Hero of Robots is a Taiwanese trading card arcade game developed by International Games System and published by SNK that debuted in 2011.

==Gameplay==
Hero of Robots is a hybrid arcade game similar to Mushiking. When the new card is obtained, the game starts. Each player must scan three types of cards: Robot, Power, and Skill. Before the battle starts, players will first have to pull the lever in order to get the chance to attack first. The attacking player must choose which type of attack to use, melee or shooting, while the defending player must predict which attack type the opponent will be using, anti-melee or anti-shooting. If the attack and defense are of the same type, the defending player takes minimal damage, but if the attack and defense are of different types, the attacking player deals full damage. Each successful attack or defense grants the player energy, which will be used to launch "level up" or "super level up" option on robot's moves once a sufficient amount of energy has been accumulated, but some robots have ability to "transform" or "merge" if the energy bar fueled. To activate these abilities, the players must pull down the lever, then insert the battle passwords within a limited time. The player can win the battle by a knockout, i.e. causing the opponent's HP to go down to zero. The battle also ends when five rounds have elapsed, in which case the winner is determined by the amount of HP remaining for each player.

==Media==
===Manga===
In 2013, a Hero Of Robots comic storyline was published early. It detailed the origins about the mechanical sentient alien robots, their journey to Earth and their search for chosen human partners as their pilots. The series starts with Jet, a young boy who dreams of becoming a martial arts master in future. Jet was close friend of Niel (the pilot of Odin mecha), Gajill (the pilot of Black Tortoise mecha), and Chris (the pilot of Black Jack mecha). He later made a friendship with Addiso after they understand each other at the end of Episode 02. It follows the stories from Episode 01 to Episode 05 [End Part] of the arcade game.

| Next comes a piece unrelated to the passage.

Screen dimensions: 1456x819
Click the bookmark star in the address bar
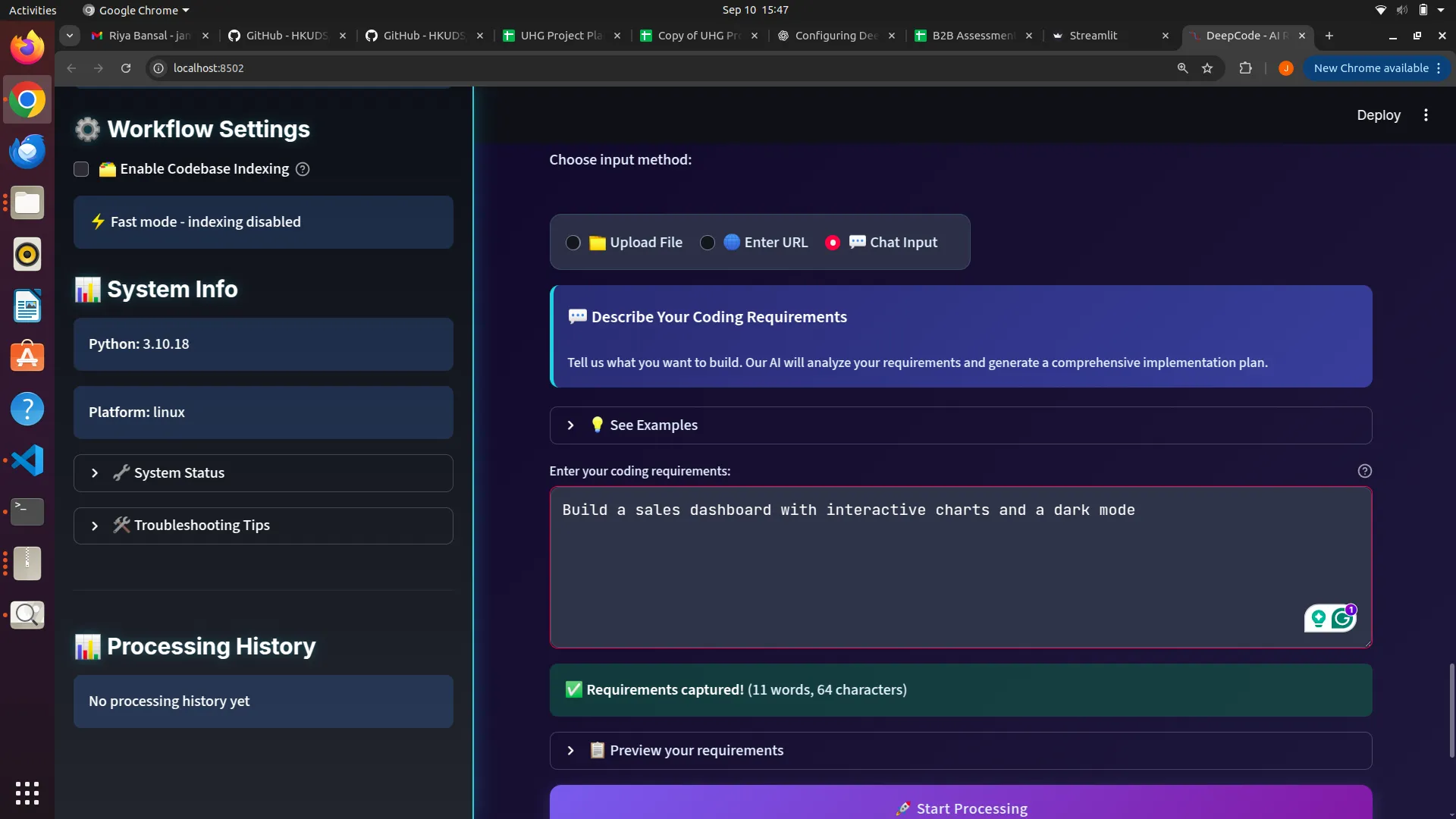click(1207, 68)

A manga series by Wei Cheng and Hao Mian titled Hero of Robots FIGHT (Traditional Chinese: 機甲英雄FIGHT, Pe̍h-oē-jī: Jījiǎ Yīngxióng FIGHT, literally: "Mech Hero FIGHT"), was serialized in the Taiwanese version of CoroCoro Comic published by Chingwin Publishing Group between 2012 and 2014. The collected releases of the manga included bonus cards, and an anime graphic card that can be used in the arcade game machine.

===Anime===
International Games System collaborated with Nada Holdings and Japanese broadcaster TV Tokyo to produce an anime adaptation of the arcade game. Tetsurō Amino is the director, with Takayuki Yanase as the mecha designer and Noboru Nakayama as animation director.

The four-episode anime was streamed in Taiwan on Bahamut Anime between August 16 and September 27, 2019. The series is produced by Gonzo and written by Touko Machida.

===Music===
The Hero of Robots theme song "Hero Spirits", introduced in the arcade game's third set, was composed and performed by SHISUI and AKASAKI. It was later reused again as an opening theme for anime adaptation.

The second "Hero of Robots" theme song
"《機甲英雄》動畫OP主題曲 完整版" was introduced in second season set. The song was used for anime version, and copyrighted by Avex Inc.

==Other games==
A spin-off arcade game, interchangeably known in English as Hero of Robots: Transform and Hero of Robots: Go! (Traditional Chinese: 機甲英雄變身GO, Pe̍h-oē-jī: Jījiǎ Yīngxióng Biàn Shēn GO, literally: "Mech Hero Transform GO") was released in 2017. It uses motion sensing Kinect technology for game play. Players receive physical bonus cards that can be used in the main game and in an augmented reality application for Android and iOS devices.

A sequel which doesn't connect to the original game timelines, also called Hero of Robots: Brave Legacy (Traditional Chinese: 機甲英雄 機鬥勇者, Pe̍h-oē-jī: Jījiǎ Yīngxióng Jī Dòu Yǒngzhě, literally: "Mech Hero Fighter") launched in Taiwan in late 2018.